It is thus in the context of a fraught politics of irregular migration that this book is located. Rather than engaging directly in number games, The Contested Politics of Mobility aims to shed light on the political struggles which underpin such games and on the ways that such struggles constitute ‘borderzones’ in which irregularity itself is contested. In this capacity, this volume brings together critical theoretical and empirical scholarship into irregularity with the aim of bridging two divides: first, the divide between European and North American research and, second, the divide between a body of research which focuses on the politics of control and a body of research which focuses on the politics of migration or movement. The divide between European and North American research is one which may in part reflect the different histories of migration on each continent, with North America historically being a region of immigration, in contrast to a European history of colonial emigration. However, at the contemporary juncture these regions occupy similar positions in relation to migration from the global South to the global North. A consideration of the ways in which migration is irregularized in each context is thus important in getting a broader perspective on a politics of mobility that is organized around irregularity, as well as in facilitating a consideration of how such politics are implicated in contemporary geometries of spatialized injustice (see Dikec, 2001). The second divide that the book seeks to bridge between those focusing on control and those focusing on migration requires critical conceptual and theoretical work as well as detailed empirical investigation. This is important in order that research actively engages irregular migrants in the analysis of political struggles around mobility, rather than merely approaching them as the objects or subjects of such a politics. Specifically, this facilitates a consideration of what is at stake in a politics of mobility that is organized around irregularity, as well as a consideration of how the agency of migrants (and citizens) can be creatively, yet carefully, addressed as part of this politics.
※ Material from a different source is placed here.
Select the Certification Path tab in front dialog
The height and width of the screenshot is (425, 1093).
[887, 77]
So what are we referring to when we discuss the issue of irregular migration? In its mainstream definition ‘irregular migration’ refers to those who enter a nation-state without authorization, or to those who reside within a nation-state without authorization. It can also be used to refer to those who breach the terms of their visit or residency within a nation-state, such as those who work without permission. In order to create some critical distance from this mainstream reading of irregularity (or illegality), however, this book refuses the term ‘illegal immigration’ to describe movements of people across borders or the presence of people within any given location. An emphasis on immigration invokes a state-centric perspective on the migratory process, while an emphasis on illegality is problematic because it criminalizes migrants. Indeed, the labelling of migrants as ‘illegal immigrants’ (in the European and North American contexts) or as ‘illegal aliens’ (in the North American context) delegitimizes the strategies and diminishes the agency of migrants because it inscribes migrants as criminal or ‘culpable’ subjects (see De Genova, 2002). As an alternative, The Contested Politics of Mobility invokes irregular migration as an alternative term that potentially opens the possibility for a more nuanced and multi-dimensional perspective on irregularity, while also bringing the agency of migrants to the fore.
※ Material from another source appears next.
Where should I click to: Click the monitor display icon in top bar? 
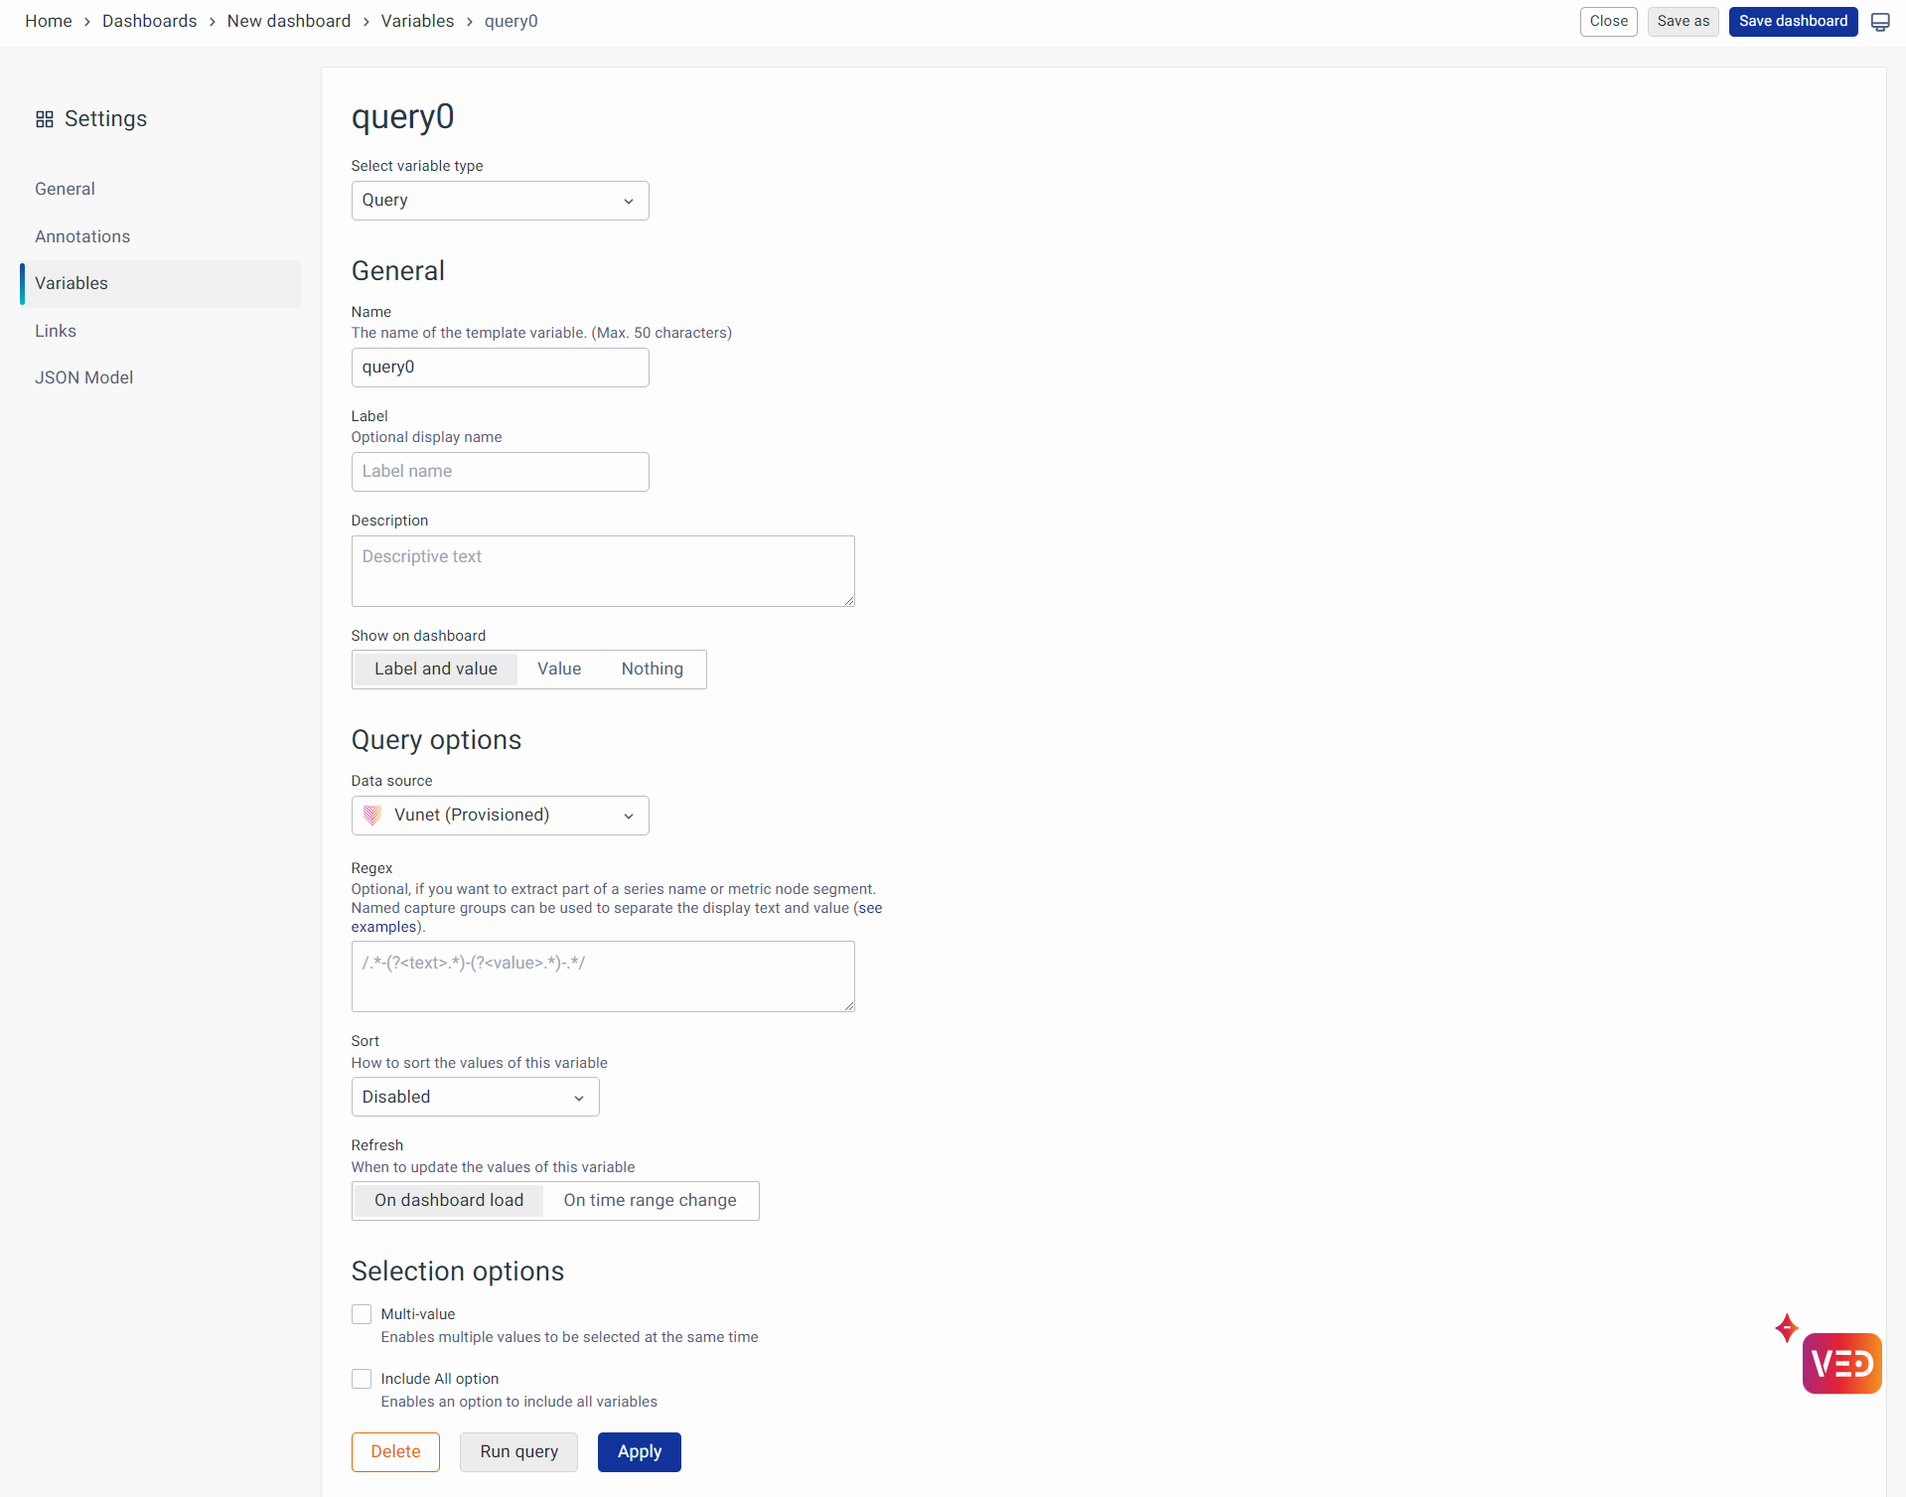[x=1880, y=22]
Analyses of migrant agency or migration have often been approached in the academic literature in relation to the movement from the national to the transnational level. In the field of economics, for example, analysts have drawn attention to the importance of migrant remittances. Migration here features as a dimension of a global economy, which moves beyond protectionism without necessarily destabilizing the framework through which national economies operate (e.g. see Terry and Wilson, 2005). In the fields of sociology and cultural studies, concomitantly, analysts have drawn attention to the importance of migration in the formation of diasporic networks of belonging. Migration here facilitates a move beyond a sedentary nationalistic frame without necessarily undermining its cultural grounds (e.g see Brah, 1996). Similarly in the field of politics, analysts have drawn attention to the potential for migrants to enact a ‘post-national’ frame of human rights. Migration in this respect invokes an alternative frame of rights provision to that of national citizenship, without necessarily displacing the individual’s relation to the state (e.g. see Soysal, 1994). While post- or trans-national accounts are interesting in that they show how a shift in scale can be important in rendering visible migrant agency, they are perhaps less well placed in terms of their ability to examine the ways in which struggles around irregularity reconstitute politics in terms that unsettle any singular spatial frame. It is here that an emphasis on borderzones and irregularity strives to shift away from scalar-thinking in order to think politics in a more dynamic way (cf. Isin, 2005; Aradau, Huysmans and Squire, forthcoming; McNevin, forthcoming; Squire, forthcoming). Hence the second part of the sub-title of this introductory chapter: mobilizing politics.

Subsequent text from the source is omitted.